Trivial upper bound is 11 (weight ball 1 against all balls)
Good upper bound is 4:
Weight 3v3. Then you know which half has a defective one (the one being weighted, the one not being weighted). 6 balls left. Repeat, 2v2. If they're equal, you got 2 where the problem can be. Weight one good ball against one of them and you got it. Otherwise, 4 balls left, you know AB weights more than CD. Take A and C out. Weight BvD. Then weight AvB and you know.

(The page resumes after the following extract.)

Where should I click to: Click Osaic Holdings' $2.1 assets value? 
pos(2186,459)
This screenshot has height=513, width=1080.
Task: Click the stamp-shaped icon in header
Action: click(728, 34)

Can we do better? I can't think of how to get it on 3, but we do get more information when weighting 4v4 at the start. If they're equal, we have 4 balls left and can find the odd one in 2 moves. Otherwise, we have 8 balls + weight info. Can this be done in two?
R = right side of scale
L = left side of scale
O = not weighed
where you put the coin on each weighing also determines which coin is the defective one. For example, if the scale tips to the right on the first weighing, is even on the second weighing, and tips to the left on the third, this corresponds to the 4th coin being heavier.
>Step 1: 4v4
Case 1 : 1/3 chance of equal weigh -> defective is one of the 4 other balls
>Step 2 : 1v1 with two of the balls, if there is a weight difference it's one of those 2, if not it's one of the other two
>Step 3 : weight one of the two possible defective balls with a normal ball. If there is a weight difference it's this ball, if not it's the other
Case 2 : 2/3 chance of different weight on step 1 -> defective is one of the 8 balls weighted
>Step 2 : 2v2 with four of the balls, if there is a weight difference it's one of those 4, if not it's one of the other 4
>Step 3 and 4 : See Step 2 and 3 of Case 1
The average number of steps is 3.66 .
>Can this be done in two?
Only if you are really really lucky. If you weight 1v1 and have a difference on the first try, you can weight one of them with another ball. If the weight is different on the second step, the odd one is the one you kept for the second try. If the weight is the same, it's the one you put away.